Please output the data below exactly as given, starting at its first line and stopping after the line that contains "Task: Select the Natural Lemon flavor swatch".

++++ RECORDS SUPPLIED ++++

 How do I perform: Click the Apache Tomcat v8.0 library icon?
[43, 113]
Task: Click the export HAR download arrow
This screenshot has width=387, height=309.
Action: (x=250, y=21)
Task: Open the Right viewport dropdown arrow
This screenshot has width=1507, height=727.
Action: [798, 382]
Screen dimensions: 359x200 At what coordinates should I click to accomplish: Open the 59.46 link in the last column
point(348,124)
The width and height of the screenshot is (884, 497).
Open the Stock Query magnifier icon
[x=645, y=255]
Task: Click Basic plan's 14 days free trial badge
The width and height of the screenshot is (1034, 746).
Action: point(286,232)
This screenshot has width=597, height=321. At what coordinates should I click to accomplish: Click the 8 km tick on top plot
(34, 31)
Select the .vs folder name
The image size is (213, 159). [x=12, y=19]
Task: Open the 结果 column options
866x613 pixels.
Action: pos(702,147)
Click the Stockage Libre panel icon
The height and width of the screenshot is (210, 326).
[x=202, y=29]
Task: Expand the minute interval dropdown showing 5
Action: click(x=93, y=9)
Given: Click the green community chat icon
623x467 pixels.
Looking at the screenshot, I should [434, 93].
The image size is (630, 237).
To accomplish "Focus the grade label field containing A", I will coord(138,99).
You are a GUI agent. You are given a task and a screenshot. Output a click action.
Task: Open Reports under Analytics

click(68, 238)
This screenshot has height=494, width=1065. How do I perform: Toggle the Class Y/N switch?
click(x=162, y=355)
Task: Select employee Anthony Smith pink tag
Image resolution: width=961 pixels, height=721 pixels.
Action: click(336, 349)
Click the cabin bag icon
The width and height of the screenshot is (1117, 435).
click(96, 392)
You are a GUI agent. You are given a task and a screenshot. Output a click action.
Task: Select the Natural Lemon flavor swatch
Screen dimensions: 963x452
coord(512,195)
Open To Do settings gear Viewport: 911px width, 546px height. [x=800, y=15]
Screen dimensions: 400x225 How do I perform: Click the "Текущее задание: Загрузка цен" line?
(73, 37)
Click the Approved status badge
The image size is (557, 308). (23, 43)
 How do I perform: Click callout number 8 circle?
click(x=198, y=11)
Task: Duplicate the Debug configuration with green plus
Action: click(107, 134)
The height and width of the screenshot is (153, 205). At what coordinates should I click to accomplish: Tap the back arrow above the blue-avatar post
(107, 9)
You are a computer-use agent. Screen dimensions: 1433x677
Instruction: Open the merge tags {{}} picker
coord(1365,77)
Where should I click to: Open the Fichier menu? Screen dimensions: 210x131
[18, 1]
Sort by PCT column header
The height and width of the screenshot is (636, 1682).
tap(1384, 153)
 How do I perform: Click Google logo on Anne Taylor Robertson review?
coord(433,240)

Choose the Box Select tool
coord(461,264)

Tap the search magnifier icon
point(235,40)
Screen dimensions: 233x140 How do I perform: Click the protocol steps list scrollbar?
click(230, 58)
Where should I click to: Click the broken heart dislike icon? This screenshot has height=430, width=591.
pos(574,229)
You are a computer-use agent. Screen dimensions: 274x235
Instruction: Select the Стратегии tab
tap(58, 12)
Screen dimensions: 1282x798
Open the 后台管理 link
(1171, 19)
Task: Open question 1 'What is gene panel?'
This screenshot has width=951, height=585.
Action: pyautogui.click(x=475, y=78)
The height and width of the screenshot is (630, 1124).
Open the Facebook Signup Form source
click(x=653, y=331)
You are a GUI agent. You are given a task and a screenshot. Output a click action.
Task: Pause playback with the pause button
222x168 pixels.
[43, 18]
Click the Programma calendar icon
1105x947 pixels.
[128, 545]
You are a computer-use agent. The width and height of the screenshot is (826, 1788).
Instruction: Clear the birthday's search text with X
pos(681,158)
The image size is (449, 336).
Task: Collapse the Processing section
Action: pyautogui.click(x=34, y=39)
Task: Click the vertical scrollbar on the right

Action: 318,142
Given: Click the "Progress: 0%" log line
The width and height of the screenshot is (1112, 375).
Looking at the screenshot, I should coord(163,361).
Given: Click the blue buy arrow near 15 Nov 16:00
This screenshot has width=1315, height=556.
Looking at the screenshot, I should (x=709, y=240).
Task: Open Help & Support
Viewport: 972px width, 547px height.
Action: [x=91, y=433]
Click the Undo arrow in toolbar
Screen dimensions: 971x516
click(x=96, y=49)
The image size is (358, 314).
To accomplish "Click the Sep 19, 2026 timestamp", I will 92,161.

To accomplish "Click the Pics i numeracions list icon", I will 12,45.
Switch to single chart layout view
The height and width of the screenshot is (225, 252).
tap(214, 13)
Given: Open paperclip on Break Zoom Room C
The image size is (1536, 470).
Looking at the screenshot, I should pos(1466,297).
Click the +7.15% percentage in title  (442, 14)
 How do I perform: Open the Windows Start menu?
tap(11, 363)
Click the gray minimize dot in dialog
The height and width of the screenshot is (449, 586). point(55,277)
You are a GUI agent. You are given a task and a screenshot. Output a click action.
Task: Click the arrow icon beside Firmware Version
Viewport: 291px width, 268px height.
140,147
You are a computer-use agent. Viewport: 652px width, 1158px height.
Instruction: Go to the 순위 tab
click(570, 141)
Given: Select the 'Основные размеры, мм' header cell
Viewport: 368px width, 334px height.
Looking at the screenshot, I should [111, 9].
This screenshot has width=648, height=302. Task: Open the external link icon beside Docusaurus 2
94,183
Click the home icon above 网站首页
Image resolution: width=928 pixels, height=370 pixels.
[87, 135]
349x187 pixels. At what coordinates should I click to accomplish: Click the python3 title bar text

++++

> _TASK SOLUTION_
 How do I perform: Click the Apache Tomcat v8.0 library icon?
[43, 113]
Task: Click the export HAR download arrow
This screenshot has width=387, height=309.
Action: (x=250, y=21)
Task: Open the Right viewport dropdown arrow
This screenshot has width=1507, height=727.
Action: [798, 382]
Screen dimensions: 359x200 At what coordinates should I click to accomplish: Open the 59.46 link in the last column
point(348,124)
The width and height of the screenshot is (884, 497).
Open the Stock Query magnifier icon
[x=645, y=255]
Task: Click Basic plan's 14 days free trial badge
The width and height of the screenshot is (1034, 746).
Action: point(286,232)
This screenshot has width=597, height=321. At what coordinates should I click to accomplish: Click the 8 km tick on top plot
(34, 31)
Select the .vs folder name
The image size is (213, 159). [x=12, y=19]
Task: Open the 结果 column options
866x613 pixels.
Action: pos(702,147)
Click the Stockage Libre panel icon
The height and width of the screenshot is (210, 326).
[x=202, y=29]
Task: Expand the minute interval dropdown showing 5
Action: click(x=93, y=9)
Given: Click the green community chat icon
623x467 pixels.
Looking at the screenshot, I should [434, 93].
The image size is (630, 237).
To accomplish "Focus the grade label field containing A", I will coord(138,99).
You are a GUI agent. You are given a task and a screenshot. Output a click action.
Task: Open Reports under Analytics

click(68, 238)
This screenshot has height=494, width=1065. How do I perform: Toggle the Class Y/N switch?
click(x=162, y=355)
Task: Select employee Anthony Smith pink tag
Image resolution: width=961 pixels, height=721 pixels.
Action: click(336, 349)
Click the cabin bag icon
The width and height of the screenshot is (1117, 435).
click(96, 392)
You are a GUI agent. You are given a task and a screenshot. Output a click action.
Task: Select the Natural Lemon flavor swatch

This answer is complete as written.